Segment Start: Material for the task

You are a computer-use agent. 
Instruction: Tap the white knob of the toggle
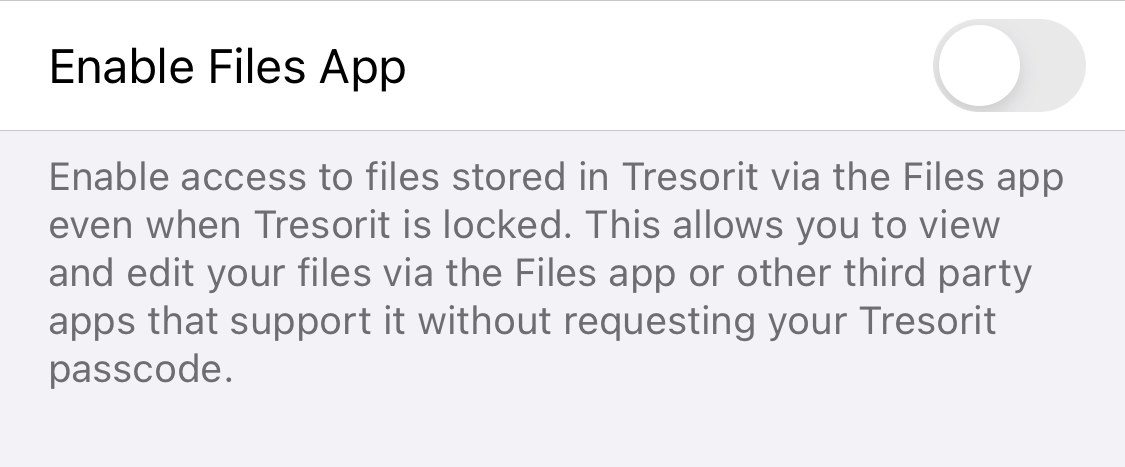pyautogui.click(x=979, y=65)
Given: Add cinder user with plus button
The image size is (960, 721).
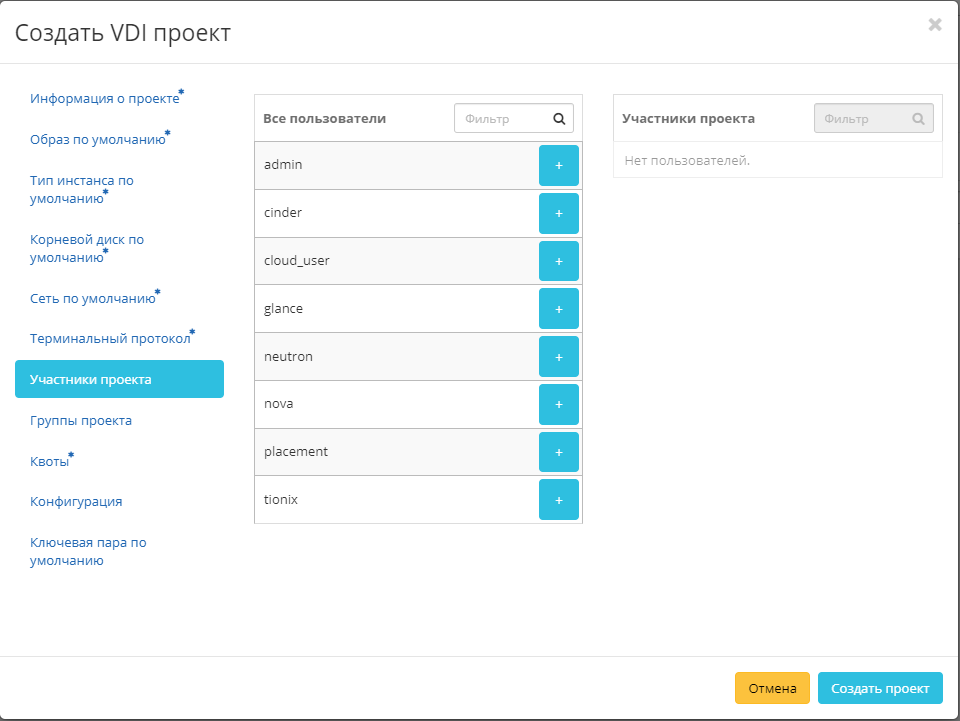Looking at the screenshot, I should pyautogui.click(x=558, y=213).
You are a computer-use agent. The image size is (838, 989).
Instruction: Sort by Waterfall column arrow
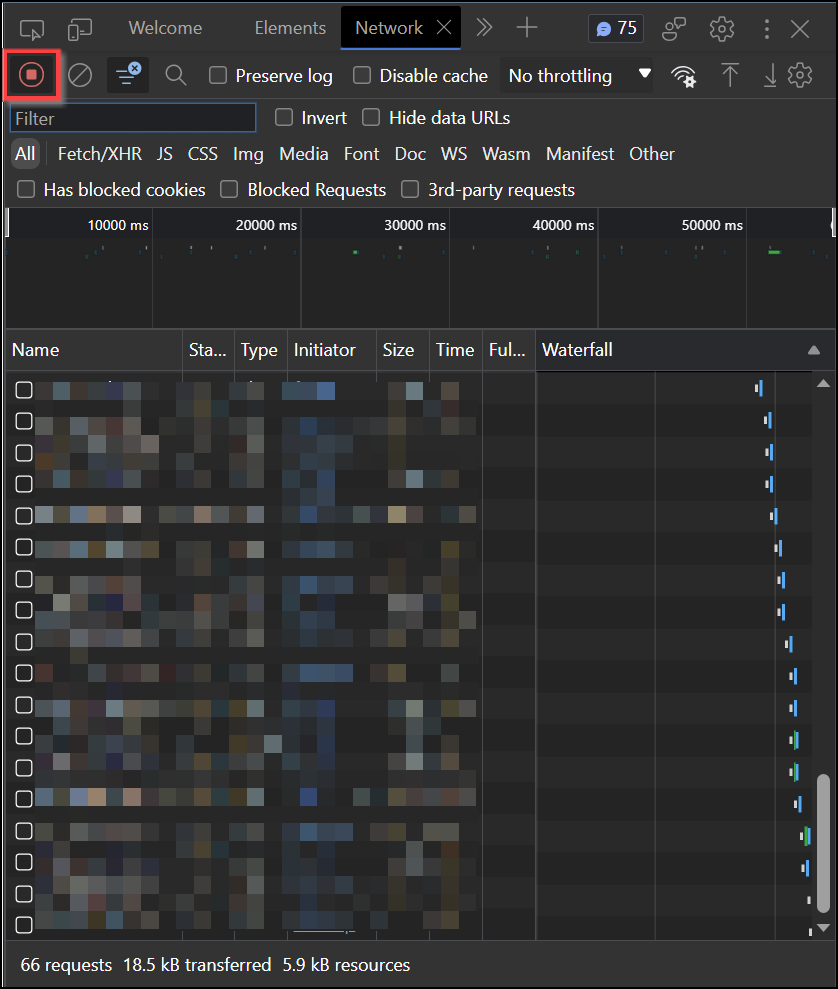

Segment End: Material for the task
Segment Start: Material for the task

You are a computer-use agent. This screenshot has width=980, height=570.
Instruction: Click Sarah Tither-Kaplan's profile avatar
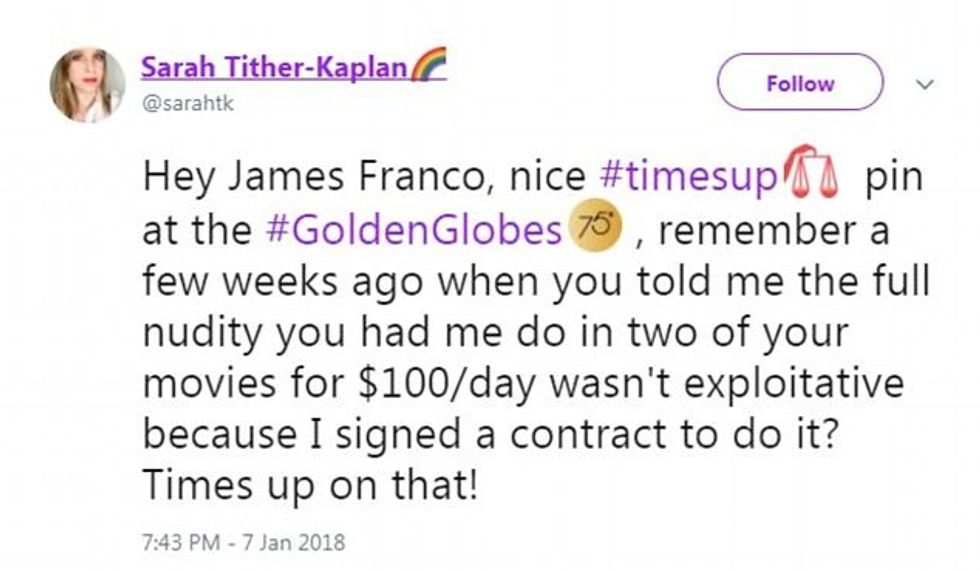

Segment End: Material for the task

■ Task brief:
Only the lines starting at the one with "Given: Add cinder user with plus button" and ending at the one with "Instruction: Sort by Waterfall column arrow" should be printed, each exactly as it appears in the material above; the pictures are to be omitted.

■ Solution to the exercise:
Given: Add cinder user with plus button
The image size is (960, 721).
Looking at the screenshot, I should pyautogui.click(x=558, y=213).
You are a computer-use agent. The image size is (838, 989).
Instruction: Sort by Waterfall column arrow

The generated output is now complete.